Our client, age 28 in 2007, was convicted of felony grand theft after his boss discovered and reported to the Long Beach Police Department that he believed our client had stolen about $8,000 worth of inventory. Our client worked for an athletic clothing manufacturer in Wilmington and was a warehouse supervisor.
What to Take Away: Client pleads no contest to grand theft, a violation of Penal Code § 487(a), in Long Beach Superior Court, in 2007. As 487(a) is a “wobbler,” it is eligible for filing as a felony or a misdemeanor, and likewise, reduction from a felony to a misdemeanor. Greg Hill & Associates then filed a motion to reduce the conviction to a misdemeanor, easing the client’s immigration concerns.
As the investigation clarified, our client actually only stole about a dozen shirts, but his subordinates who he was responsible for supervising, had stolen about 300 shirts. Our client gave the shirts away as gifts, but it was suspected that his subordinates had sold the shirts for profit at swap meets and on E-bay. When our client found out about workers taking the shirts, he accepted responsibility for their thefts, even agreeing to pay restitution himself for their thefts. He thought this was the honorable thing to do, as he was their supervisor.

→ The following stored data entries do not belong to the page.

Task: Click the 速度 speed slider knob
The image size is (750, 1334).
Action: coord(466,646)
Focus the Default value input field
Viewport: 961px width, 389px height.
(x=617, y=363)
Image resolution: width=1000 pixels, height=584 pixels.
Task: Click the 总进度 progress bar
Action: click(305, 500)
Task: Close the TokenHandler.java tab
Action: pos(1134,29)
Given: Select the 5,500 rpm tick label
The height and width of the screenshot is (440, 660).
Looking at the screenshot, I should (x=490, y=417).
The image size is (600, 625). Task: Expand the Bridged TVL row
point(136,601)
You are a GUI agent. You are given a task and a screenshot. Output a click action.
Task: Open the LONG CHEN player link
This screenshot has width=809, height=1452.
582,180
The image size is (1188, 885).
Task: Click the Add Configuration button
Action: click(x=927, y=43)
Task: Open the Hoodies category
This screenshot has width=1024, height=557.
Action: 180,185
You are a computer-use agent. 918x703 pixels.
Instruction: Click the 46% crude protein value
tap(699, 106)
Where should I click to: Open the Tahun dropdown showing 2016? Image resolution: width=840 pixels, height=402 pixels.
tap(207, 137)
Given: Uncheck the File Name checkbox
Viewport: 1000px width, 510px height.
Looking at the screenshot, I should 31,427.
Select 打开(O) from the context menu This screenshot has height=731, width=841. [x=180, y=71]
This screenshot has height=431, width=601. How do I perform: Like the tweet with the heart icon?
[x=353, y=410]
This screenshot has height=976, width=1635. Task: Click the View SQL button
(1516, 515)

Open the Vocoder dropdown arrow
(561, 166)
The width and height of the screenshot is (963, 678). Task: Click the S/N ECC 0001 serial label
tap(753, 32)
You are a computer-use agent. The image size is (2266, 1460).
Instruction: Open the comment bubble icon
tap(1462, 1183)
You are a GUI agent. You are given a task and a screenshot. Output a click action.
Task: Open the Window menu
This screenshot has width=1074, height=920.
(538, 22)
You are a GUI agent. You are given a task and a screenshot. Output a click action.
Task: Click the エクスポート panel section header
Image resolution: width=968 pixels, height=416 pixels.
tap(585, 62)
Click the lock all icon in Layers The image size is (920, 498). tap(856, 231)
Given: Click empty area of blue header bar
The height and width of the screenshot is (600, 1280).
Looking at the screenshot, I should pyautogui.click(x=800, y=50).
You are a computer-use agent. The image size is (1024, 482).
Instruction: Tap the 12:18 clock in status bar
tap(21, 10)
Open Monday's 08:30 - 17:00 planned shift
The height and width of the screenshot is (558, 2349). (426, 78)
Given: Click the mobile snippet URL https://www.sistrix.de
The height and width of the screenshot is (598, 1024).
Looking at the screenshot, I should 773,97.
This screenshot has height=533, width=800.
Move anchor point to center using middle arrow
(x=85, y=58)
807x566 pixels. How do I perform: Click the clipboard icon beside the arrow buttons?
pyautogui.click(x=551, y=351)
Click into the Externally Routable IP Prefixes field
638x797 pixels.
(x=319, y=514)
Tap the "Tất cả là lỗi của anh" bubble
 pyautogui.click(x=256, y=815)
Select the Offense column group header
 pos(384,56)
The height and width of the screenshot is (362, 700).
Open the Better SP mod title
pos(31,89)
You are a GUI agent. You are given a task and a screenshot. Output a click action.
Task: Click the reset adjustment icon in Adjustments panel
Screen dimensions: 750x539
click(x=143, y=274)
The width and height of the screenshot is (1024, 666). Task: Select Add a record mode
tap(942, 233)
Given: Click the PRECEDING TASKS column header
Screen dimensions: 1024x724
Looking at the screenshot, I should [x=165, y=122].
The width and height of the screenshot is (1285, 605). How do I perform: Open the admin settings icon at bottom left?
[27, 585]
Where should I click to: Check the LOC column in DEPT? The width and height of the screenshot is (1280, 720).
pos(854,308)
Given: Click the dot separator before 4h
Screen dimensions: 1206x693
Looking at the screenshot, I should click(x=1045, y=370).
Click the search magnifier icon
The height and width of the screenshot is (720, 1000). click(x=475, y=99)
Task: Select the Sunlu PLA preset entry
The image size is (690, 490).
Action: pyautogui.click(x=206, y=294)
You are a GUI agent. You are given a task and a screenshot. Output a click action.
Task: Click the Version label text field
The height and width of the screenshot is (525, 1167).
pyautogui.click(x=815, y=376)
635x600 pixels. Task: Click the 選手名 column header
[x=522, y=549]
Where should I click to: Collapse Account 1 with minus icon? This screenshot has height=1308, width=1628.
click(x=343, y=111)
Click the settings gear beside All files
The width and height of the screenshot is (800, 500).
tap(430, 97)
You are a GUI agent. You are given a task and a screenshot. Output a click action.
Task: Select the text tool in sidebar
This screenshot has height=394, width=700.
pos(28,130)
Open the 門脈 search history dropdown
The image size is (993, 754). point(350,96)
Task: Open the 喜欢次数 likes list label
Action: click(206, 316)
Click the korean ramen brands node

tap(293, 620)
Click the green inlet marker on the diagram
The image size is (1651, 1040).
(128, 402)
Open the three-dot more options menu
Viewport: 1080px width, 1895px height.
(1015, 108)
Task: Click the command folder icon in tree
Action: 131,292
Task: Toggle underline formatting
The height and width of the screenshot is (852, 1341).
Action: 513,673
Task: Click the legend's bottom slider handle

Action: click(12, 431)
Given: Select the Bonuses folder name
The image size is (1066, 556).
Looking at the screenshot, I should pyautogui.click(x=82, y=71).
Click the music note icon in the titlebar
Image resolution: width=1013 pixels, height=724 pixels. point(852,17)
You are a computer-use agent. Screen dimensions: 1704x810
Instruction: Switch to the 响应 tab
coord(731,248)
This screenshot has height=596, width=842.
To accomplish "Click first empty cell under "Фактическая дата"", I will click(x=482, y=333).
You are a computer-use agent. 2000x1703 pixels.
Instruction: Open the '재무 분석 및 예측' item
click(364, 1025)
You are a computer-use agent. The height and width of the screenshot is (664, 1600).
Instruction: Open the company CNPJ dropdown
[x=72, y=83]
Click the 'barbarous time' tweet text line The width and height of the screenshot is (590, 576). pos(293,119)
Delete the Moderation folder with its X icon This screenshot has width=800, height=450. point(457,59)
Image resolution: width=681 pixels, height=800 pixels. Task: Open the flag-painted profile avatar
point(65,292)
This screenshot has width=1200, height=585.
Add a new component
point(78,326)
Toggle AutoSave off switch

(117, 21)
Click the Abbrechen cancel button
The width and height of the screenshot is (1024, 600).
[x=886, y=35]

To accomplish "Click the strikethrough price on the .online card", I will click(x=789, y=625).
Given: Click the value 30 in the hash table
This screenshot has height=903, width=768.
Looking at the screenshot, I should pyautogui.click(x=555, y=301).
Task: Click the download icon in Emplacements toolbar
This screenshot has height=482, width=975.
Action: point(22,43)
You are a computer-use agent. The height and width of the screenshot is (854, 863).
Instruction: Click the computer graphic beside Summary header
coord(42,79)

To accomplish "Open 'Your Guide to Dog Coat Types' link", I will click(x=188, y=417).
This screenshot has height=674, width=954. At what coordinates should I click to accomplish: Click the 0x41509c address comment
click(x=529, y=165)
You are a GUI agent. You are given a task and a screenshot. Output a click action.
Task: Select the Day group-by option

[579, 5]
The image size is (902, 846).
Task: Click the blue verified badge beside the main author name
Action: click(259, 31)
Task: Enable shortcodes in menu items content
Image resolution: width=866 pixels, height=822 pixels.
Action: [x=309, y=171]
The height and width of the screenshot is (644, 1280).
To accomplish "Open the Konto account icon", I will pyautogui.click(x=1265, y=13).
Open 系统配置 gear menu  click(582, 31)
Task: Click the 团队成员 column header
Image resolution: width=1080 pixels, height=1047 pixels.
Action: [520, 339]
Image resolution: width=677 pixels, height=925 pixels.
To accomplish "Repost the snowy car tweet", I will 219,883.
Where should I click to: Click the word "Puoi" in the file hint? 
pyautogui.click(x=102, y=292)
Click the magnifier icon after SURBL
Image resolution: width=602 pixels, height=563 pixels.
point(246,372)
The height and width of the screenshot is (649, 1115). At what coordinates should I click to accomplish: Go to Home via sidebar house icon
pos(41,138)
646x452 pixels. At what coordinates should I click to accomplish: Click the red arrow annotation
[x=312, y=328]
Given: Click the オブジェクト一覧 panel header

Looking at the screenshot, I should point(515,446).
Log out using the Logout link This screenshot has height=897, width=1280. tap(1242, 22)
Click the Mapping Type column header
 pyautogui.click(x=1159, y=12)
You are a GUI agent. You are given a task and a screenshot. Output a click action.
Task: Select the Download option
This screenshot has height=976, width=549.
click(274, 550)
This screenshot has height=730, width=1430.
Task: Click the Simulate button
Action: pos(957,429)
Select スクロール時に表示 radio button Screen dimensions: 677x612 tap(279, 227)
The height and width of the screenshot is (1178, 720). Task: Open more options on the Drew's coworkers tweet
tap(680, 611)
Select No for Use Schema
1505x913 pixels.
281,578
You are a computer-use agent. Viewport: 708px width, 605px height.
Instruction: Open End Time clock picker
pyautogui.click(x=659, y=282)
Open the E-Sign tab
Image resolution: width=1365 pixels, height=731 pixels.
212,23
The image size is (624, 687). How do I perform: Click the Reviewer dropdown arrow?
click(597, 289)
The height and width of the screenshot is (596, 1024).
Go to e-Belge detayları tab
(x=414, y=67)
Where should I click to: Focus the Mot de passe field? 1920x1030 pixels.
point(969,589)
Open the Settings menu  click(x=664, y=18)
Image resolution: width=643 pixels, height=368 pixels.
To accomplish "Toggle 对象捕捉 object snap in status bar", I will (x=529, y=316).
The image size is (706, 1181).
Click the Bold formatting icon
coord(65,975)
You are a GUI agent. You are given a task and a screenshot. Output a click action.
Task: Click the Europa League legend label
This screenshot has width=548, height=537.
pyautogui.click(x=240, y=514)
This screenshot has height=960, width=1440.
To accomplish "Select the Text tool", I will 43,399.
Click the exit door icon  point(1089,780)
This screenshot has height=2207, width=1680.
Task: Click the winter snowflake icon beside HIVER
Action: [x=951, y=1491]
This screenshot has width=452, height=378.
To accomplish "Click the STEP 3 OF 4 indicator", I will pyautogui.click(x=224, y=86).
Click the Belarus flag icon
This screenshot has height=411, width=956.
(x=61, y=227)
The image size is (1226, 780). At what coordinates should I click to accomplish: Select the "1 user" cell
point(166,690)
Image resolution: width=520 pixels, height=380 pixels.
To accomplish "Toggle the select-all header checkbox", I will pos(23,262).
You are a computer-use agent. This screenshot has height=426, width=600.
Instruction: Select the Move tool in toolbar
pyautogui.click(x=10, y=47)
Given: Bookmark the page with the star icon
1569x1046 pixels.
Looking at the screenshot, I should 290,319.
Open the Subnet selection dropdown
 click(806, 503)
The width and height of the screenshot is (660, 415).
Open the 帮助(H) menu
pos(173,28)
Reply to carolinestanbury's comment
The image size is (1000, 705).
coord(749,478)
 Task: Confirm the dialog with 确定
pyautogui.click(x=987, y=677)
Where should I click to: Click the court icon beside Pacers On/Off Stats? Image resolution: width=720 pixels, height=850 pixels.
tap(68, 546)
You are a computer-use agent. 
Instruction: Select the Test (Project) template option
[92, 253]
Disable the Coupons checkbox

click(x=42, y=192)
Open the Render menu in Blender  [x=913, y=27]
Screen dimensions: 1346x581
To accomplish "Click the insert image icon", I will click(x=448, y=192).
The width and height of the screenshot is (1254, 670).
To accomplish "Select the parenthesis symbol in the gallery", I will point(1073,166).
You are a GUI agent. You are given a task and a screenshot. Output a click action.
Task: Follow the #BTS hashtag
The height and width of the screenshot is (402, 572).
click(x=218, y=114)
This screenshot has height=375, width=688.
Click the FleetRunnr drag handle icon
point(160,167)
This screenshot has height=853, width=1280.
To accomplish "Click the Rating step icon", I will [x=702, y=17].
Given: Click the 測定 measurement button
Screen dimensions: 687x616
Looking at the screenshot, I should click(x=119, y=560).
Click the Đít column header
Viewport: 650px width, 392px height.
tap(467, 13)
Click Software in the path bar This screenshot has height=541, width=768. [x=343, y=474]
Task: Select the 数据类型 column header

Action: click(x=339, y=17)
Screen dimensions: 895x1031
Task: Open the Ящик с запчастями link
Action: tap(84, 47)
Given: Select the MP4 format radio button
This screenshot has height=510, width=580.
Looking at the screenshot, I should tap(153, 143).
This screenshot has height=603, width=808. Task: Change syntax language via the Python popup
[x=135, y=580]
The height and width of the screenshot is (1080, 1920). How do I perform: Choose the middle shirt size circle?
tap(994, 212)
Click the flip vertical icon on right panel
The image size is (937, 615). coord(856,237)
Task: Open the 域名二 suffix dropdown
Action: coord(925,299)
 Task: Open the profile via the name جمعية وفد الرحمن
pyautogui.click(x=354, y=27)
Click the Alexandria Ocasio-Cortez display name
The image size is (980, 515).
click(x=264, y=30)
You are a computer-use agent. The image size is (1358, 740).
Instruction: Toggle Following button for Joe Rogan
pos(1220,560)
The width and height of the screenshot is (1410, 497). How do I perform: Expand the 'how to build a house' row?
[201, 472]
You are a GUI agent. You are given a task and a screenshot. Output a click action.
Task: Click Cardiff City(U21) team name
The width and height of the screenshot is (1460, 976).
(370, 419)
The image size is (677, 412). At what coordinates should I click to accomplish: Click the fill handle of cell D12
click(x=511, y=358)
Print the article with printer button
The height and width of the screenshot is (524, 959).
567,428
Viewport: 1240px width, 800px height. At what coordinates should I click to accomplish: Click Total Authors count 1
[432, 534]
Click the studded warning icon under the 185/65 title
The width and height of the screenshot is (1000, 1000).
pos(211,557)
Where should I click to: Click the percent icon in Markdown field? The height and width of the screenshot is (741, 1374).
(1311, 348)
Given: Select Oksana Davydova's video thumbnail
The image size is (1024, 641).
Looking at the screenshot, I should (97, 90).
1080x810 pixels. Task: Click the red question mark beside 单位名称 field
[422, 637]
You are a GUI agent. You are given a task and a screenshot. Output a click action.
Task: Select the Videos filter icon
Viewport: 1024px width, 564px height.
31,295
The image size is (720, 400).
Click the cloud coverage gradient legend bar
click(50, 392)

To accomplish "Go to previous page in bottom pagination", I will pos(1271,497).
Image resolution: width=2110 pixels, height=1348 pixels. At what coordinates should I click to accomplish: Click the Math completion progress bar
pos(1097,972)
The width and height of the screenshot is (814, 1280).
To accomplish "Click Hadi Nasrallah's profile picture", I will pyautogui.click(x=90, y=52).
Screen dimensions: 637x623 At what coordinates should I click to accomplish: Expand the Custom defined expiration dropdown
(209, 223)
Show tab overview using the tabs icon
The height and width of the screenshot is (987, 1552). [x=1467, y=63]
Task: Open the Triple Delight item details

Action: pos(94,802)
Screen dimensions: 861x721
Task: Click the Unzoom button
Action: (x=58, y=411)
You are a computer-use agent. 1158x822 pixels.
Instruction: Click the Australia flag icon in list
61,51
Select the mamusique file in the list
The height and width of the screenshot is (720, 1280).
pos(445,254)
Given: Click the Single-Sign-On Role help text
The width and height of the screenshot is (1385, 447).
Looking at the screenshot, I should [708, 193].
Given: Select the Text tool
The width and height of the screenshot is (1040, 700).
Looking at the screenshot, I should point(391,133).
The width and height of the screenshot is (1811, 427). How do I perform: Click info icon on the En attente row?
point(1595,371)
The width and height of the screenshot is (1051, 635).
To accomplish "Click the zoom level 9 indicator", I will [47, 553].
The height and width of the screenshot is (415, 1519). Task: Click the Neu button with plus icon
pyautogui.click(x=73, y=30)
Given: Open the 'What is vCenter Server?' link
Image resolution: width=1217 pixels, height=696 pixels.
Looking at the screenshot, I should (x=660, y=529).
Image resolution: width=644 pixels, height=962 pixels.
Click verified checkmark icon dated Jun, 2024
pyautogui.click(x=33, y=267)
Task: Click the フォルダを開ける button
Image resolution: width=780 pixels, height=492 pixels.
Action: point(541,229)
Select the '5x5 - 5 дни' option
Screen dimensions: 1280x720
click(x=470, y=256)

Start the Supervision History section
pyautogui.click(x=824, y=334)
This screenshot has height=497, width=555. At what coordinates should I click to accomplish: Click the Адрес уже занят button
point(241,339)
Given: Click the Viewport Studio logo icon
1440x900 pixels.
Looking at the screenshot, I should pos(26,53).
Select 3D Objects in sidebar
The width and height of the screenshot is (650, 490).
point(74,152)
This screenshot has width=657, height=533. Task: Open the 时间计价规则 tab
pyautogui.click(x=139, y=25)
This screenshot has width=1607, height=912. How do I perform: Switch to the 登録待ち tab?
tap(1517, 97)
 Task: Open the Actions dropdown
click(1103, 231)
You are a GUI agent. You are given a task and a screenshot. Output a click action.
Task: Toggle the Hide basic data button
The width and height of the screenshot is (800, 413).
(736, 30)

He also thought this act of accountability would help him avoid prison or jail time.
In a way, our client’s sense of responsibility was rewarded. The plea bargain negotiated by our client’s public defender was that the client accepted a plea to a violation of Penal Code § 487(a) with four years of formal probation, payment of nearly $8,000 in restitution and performance of ten days of Cal-Trans. He served no jail or prison time.
In contrast to most folks who agree to such terms of paying restitution, our client paid the full restitution as ordered within the probation period. He also performed the ten days of Cal-Trans.
When our client’s boss discovered the loss, he fired our client. This was devastating for our client, as he had three young children and was working on becoming a U.S. citizen. The conviction for felony grand theft was clearly a crime of moral turpitude, but the client never received notice from U.S. Immigration and Customs Enforcement to self-deport or any other type of notice.
Instead, he found a job as a valet parking cars near LAX at night and worked as a dispatcher at an import / export company in Wilmington during the day. However, as a convicted felon, both of these jobs were classified as part-time by the employer because neither could hire him as a full-time worker.
More than ten years passed wherein our client was employed in a limited way. Then in 2017, one of our client’s co-workers at the import / export company, who had retained Greg Hill & Associates in the past, mentioned reducing the felony to a misdemeanor (Penal Code § 487(a) is a wobbler) and having the conviction expunged. The co-worker suggested that the client call Greg Hill to discuss his options, so he did so, speaking with Greg and explaining the underlying offense and his immigration status, as well as his family’s financial situation.
Greg confirmed that he could indeed file such a motion and the client retained Greg Hill & Associates. Greg Hill & Associates quickly prepared, filed and served the petition for dismissal, which included a request for reduction of the felony to a misdemeanor.
The judge in Long Beach Superior Court assigned to this case took over six weeks to rule, but did reduce the felony to a misdemeanor and did allow dismissal of the case (expungement). The client was overjoyed at this development, as he had just received notice from the federal government that his citizenship status was being reviewed. As it luckily turned out, the Long Beach Superior Court judge’s ruling came just days before our client’s response was due to U.S. Immigration and Customs Enforcement.